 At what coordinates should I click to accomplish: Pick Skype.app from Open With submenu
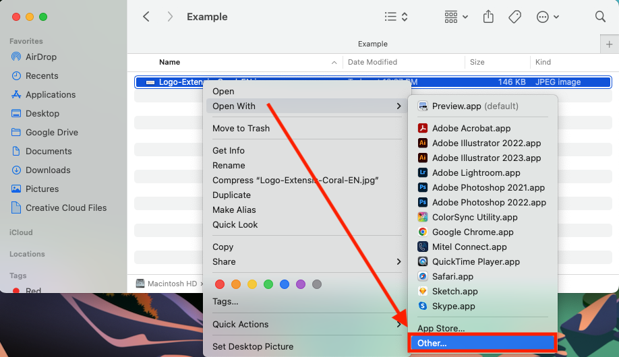click(x=453, y=306)
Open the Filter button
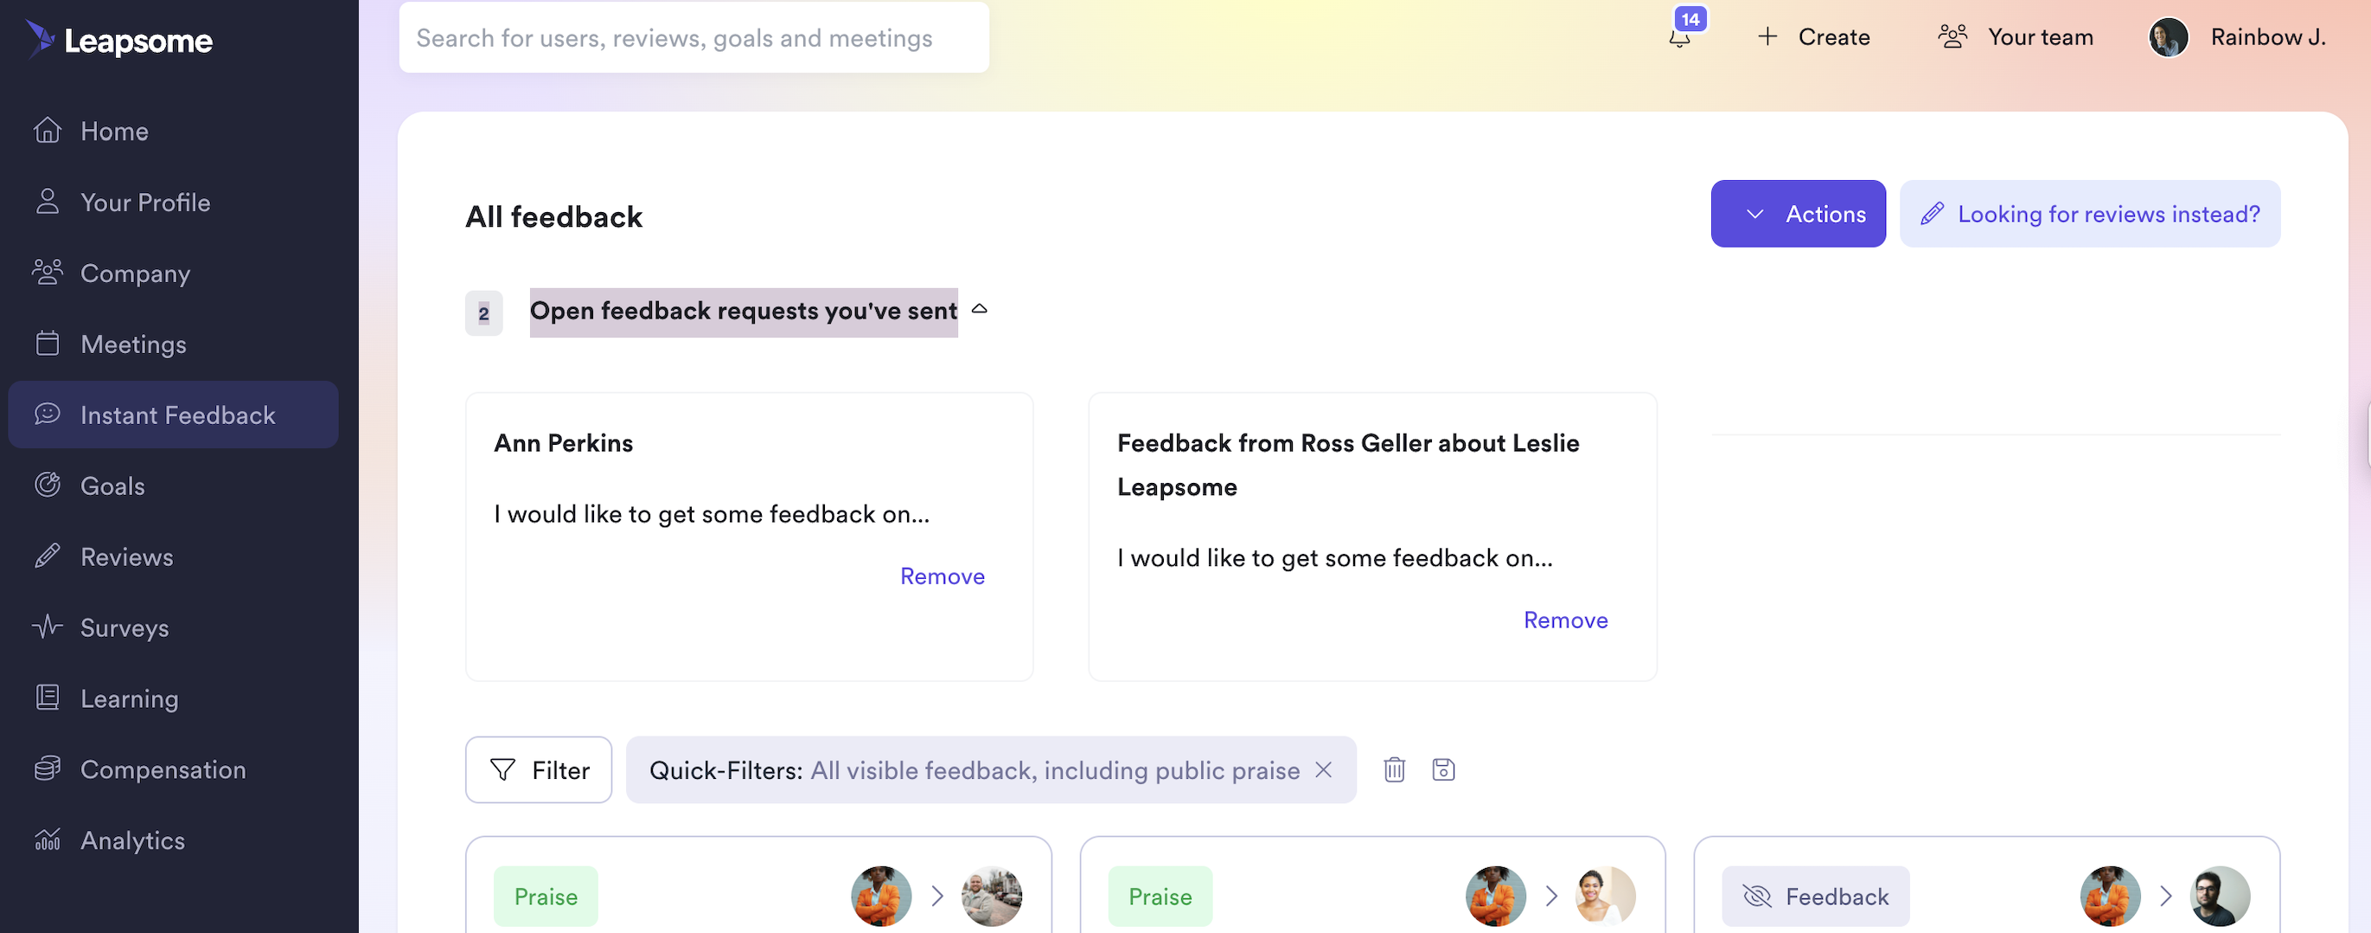 click(538, 770)
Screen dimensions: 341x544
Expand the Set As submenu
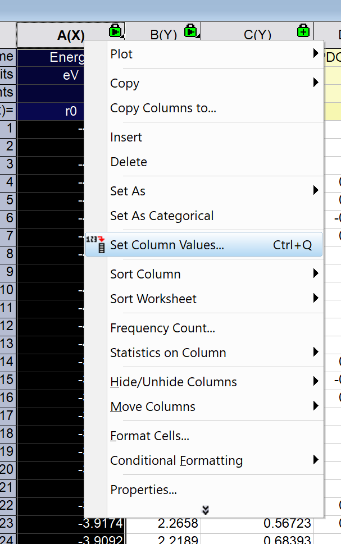128,191
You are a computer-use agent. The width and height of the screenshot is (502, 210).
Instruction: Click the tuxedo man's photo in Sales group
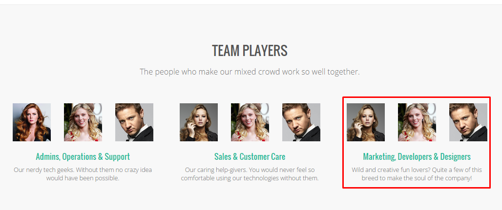tap(301, 122)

----------------

> _Written request_
Rewrite all of the records with "submenu" substituted by "menu" everywhere it occurs, keeping everything else unchanged. Leave the pictures out of the answer.

> _Exercise output_
 At what coordinates should I click to accomplish: Pick Skype.app from Open With menu
click(x=453, y=306)
Open the Filter button
 click(538, 770)
Screen dimensions: 341x544
Expand the Set As menu
128,191
You are a computer-use agent. The width and height of the screenshot is (502, 210).
Instruction: Click the tuxedo man's photo in Sales group
tap(301, 122)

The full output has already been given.